Gremlin load data format-CodePudding

I am having difficulty understanding the Gremlin data load format (for use with Amazon Neptune).

Say I have a CSV with the following columns:

date_order_created
customer_no
order_no
zip_code
item_id
item_short_description

The requirements for the Gremlin load format are that the data is in an edge file and a vertex file.
The edge file must have the following columns: id, label, from and to.
The vertex file must have: id and label columns.

I have been referring to this page for guidance: https://docs.aws.amazon.com/neptune/latest/userguide/bulk-load-tutorial-format-gremlin.html
It states that in the edge file, the from column must equate to "the vertex ID of the from vertex."
And that (in the edge file) the to column must equate to "the vertex ID of the to vertex."

My questions:

Which columns need to be renamed to id, label, from and to? Or, should I add new columns?
Do I only need one vertex file or multiple?

CodePudding user response：

You can have one or more of each CSV file (nodes, edges) but it is recommended to use fewer large files rather than many smaller ones. This allows the bulk loader to split the file up and load it in a parallel fashion.
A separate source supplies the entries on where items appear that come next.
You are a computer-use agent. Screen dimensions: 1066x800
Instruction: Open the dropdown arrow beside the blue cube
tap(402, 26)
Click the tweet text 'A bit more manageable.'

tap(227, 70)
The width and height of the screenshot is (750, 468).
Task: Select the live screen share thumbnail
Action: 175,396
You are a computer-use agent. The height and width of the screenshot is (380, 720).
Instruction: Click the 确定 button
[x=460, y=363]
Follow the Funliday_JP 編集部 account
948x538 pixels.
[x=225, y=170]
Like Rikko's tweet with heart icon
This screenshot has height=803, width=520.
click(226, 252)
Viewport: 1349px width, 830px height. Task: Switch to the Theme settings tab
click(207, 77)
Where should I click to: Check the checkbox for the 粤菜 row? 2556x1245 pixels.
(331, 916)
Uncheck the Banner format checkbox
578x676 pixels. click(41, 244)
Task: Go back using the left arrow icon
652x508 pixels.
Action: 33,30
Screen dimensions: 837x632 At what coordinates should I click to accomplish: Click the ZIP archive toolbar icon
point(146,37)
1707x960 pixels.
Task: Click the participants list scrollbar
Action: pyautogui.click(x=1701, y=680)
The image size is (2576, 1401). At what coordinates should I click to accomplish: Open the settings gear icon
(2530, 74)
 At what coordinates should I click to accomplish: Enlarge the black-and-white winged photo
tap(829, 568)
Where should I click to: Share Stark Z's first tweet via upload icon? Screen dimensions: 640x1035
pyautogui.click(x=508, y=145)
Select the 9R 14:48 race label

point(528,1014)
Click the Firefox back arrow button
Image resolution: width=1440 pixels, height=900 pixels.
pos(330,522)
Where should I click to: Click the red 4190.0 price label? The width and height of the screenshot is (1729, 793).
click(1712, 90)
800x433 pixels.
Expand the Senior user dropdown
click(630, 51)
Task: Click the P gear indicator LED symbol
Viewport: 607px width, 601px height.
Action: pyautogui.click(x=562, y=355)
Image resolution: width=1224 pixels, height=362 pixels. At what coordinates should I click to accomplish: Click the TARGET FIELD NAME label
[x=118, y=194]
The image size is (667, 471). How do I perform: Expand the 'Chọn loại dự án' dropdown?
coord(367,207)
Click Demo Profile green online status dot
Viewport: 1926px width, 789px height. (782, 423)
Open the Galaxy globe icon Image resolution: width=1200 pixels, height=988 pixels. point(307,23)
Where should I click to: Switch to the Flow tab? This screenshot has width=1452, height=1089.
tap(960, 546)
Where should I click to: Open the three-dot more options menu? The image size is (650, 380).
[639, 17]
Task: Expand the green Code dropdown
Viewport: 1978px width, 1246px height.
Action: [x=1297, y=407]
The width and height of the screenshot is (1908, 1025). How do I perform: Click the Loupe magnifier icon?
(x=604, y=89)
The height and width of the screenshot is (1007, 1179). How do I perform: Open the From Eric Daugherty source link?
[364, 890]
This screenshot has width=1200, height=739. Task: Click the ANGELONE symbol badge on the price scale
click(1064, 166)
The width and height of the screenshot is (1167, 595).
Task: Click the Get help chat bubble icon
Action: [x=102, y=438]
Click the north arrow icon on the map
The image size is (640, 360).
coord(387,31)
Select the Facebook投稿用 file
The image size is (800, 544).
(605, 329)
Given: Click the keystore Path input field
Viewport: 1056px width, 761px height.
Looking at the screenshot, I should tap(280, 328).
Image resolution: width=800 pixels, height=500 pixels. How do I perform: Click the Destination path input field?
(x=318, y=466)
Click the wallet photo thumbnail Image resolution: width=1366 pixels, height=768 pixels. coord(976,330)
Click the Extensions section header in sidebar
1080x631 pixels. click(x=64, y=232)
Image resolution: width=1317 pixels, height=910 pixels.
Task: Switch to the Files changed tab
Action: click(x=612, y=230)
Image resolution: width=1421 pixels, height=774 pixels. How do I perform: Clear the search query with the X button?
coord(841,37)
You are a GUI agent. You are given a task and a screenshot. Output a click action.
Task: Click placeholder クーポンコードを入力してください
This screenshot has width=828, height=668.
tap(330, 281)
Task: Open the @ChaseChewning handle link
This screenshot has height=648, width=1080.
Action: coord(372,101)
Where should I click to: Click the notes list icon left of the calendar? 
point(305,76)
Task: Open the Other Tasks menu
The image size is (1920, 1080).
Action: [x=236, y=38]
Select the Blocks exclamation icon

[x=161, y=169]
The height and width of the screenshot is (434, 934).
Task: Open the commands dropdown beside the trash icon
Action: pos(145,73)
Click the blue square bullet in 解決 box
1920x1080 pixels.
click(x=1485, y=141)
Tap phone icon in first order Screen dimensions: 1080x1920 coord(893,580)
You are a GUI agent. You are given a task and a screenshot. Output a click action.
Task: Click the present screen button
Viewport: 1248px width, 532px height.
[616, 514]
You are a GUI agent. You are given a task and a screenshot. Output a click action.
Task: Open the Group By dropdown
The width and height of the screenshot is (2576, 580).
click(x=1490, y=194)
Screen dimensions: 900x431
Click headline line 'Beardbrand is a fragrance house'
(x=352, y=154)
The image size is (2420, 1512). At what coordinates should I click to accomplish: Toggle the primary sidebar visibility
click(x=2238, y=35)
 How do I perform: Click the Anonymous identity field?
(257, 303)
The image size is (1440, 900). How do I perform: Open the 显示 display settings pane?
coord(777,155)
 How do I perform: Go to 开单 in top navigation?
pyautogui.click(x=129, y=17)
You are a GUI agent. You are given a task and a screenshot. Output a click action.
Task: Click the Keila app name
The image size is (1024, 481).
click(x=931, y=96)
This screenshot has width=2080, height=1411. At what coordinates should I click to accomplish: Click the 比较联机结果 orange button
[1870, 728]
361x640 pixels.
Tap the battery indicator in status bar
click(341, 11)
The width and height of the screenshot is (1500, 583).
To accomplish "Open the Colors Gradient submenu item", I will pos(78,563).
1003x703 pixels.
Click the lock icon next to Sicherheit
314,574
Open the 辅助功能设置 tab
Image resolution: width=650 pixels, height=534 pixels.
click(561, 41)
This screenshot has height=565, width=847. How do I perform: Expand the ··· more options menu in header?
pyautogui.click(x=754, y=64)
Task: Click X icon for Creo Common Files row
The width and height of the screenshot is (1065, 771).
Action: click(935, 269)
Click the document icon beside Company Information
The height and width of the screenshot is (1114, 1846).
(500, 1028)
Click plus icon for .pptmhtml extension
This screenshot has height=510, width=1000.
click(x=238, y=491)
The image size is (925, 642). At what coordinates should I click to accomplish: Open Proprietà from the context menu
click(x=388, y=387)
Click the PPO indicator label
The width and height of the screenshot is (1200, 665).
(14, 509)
As to the column headers, let's say you had a node (vertex) file of the form:

~id,~label,name,breed,age:Int
dog-1,Dog,Toby,Retriever,11
dog-2,Dog,Scamp,Spaniel,12

The edge file (for dogs that are friends), might look like this

~id,~label,~from,~to
e-1,FRIENDS_WITH,dog-1,dog2

In Amazon Neptune, so long as they are unique, any user provided string can be used as a node or edge ID. So in your example, if customer_no is guaranteed to be unique, rather than store it as a property called customer_no you could instead make it the ~id. This can help later with efficient lookups. You can think of the ID as being a bit like a Primary Key in a relational database.

So in summary, you need to always provide the required fields like ~id and ~label. They are accessed differently using Gremlin steps such as hasLabel and hasId once the data is loaded. Columns with names from your domain like order_no will become properties on the node or edge they are defined with, and will be accessed using Gremlin steps such as has('order_no', 'ABC-123')